- **Quoted passage**:

__________

The World Bank is freeing up 14 of the $16 million frozen last year after General Mohammed Ould Abdel Aziz toppled the nation's first freely-elected leader.

Mr. Aziz won election as a civilian candidate three months ago, ending many of the sanctions against his previous military government.

The World Bank's Madani Tall says the funds will help improve infrastructure.

Tall says President Aziz told him economic governance is a priority of the new government, along with fighting corruption and the misuse of public funds.  He says the Aziz administration appears committed to building a public private partnership to improve infrastructure.  Tall says the World Bank respects the government's economic team as both competent and rigorous.

President Aziz ran a populist campaign, winning more than half of July's vote in the first round as a self-proclaimed "Candidate of the Poor" promising to improve health care while lowering food and fuel prices. 

Sidi Ahmed Ould Tah is Mauritania's minister of economic affairs.

Tah says the Aziz administration is pleased by the resumption of assistance and hopes the World Bank will help the Mauritanian government develop the country.  Tah says the World Bank's return shows that it is determined and serious about helping the new programs of President Aziz.

The World Bank's Madani Tall believes the resumption of development assistance will accelerate in the coming weeks and months.    

Tall says he hopes future agreements will be signed soon to meet the pressing needs of the Mauritanian people.  He says the World Bank sees the Aziz administration is highly engaged in going forward with reforms that include the fight against corruption.  Tall says those reforms will help Mauritania establish a world-class business environment while providing essential social services.

The International Monetary Fund is negotiating a new assistance program with Mauritania, saying it shares the poverty-fighting goals of President Aziz.

The European Union is considering expanding its existing rural water projects.

__________

- **Data shown**:

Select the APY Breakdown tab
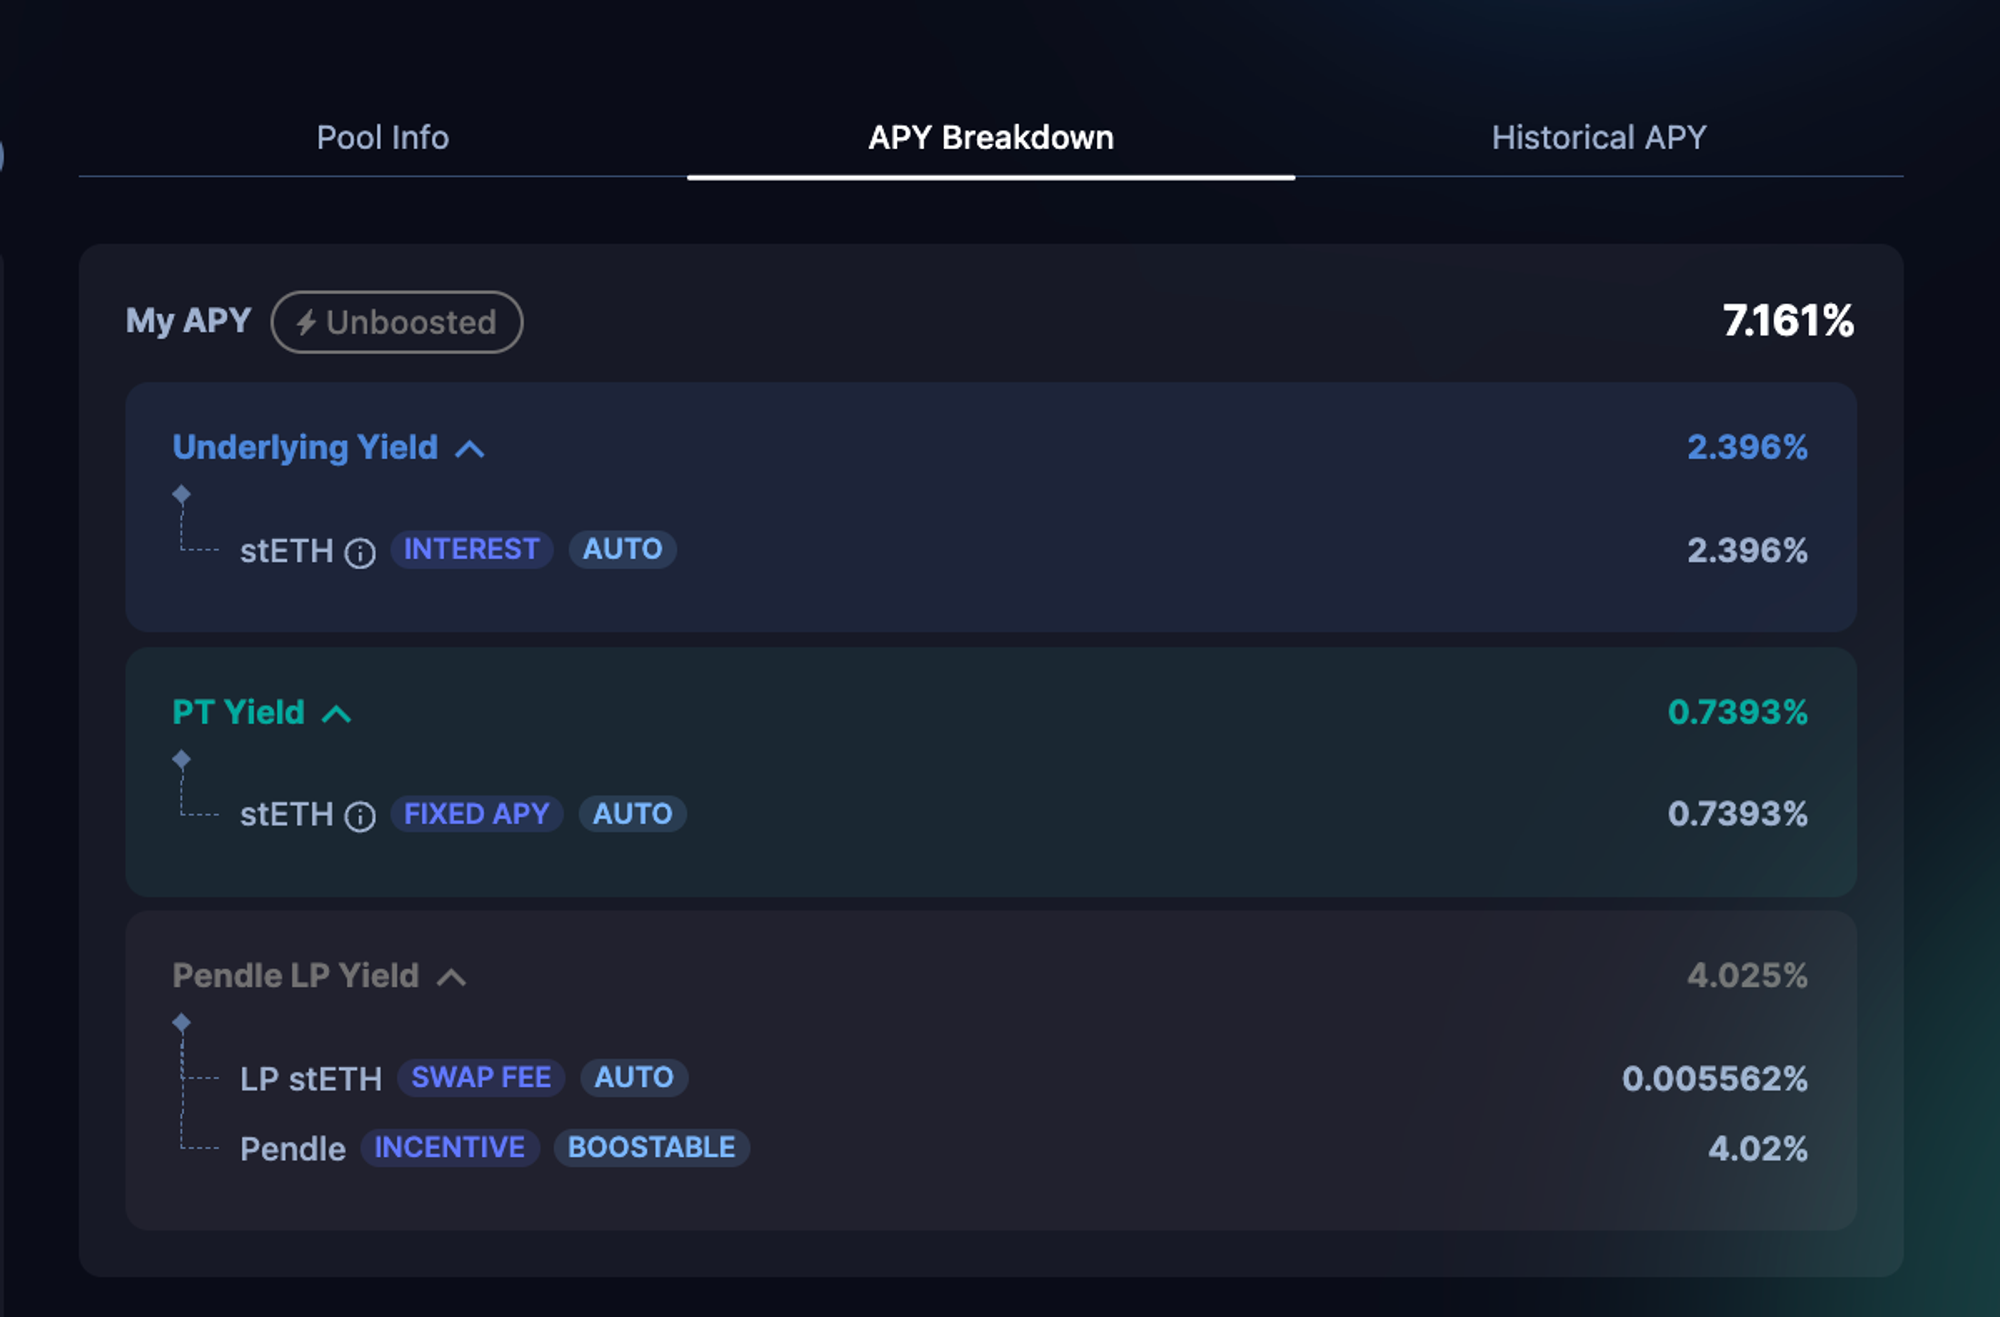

__________

- **Given instruction 1**: Copy everything in the Mauritania aid report from "Mr. Aziz won" down to "help improve infrastructure.", swapping "sanctions" for "penalties".
- **Given instruction 2**: Resume the report on World Bank aid to Mauritania, starting after its final sentence.

- **Final answer 1**:
Mr. Aziz won election as a civilian candidate three months ago, ending many of the penalties against his previous military government.

The World Bank's Madani Tall says the funds will help improve infrastructure.

- **Final answer 2**:
The North Atlantic Treaty Organization is resuming full cooperation with Mauritania.  NATO's Mediterranean Dialogue security forum is aimed at improving regional security by linking the group's 28 members with non-NATO countries Algeria, Egypt, Israel, Jordan, Morocco, Tunisia, and Mauritania.

An alliance statement said NATO made the decision "following the political process opened in the country by the presidential elections."

The Aziz election has also revived French efforts to improve security cooperation. 

Michel Vandporter, the French ambassador to Mauritania, says the Sarkozy administration is focused on developing a regional approach to the fight against terrorism that includes Mauritania, Niger, and Mali.  He says these three countries are facing the same situation which can cause regional instability including terrorism, drug trafficking, and arms smuggling. 

Fighting terrorism is another big priority that President Aziz has set for his new administration. 

A suicide bomber slightly injured three people outside the French Embassy days after he was inaugurated.

An American man working in Nouakchott was shot dead in June by a gunman who Mauritanian security officials say belongs to an al-Qaida affiliated group. Three suspected members of the same group are in jail awaiting trial for the December 2007 killing of four French tourists.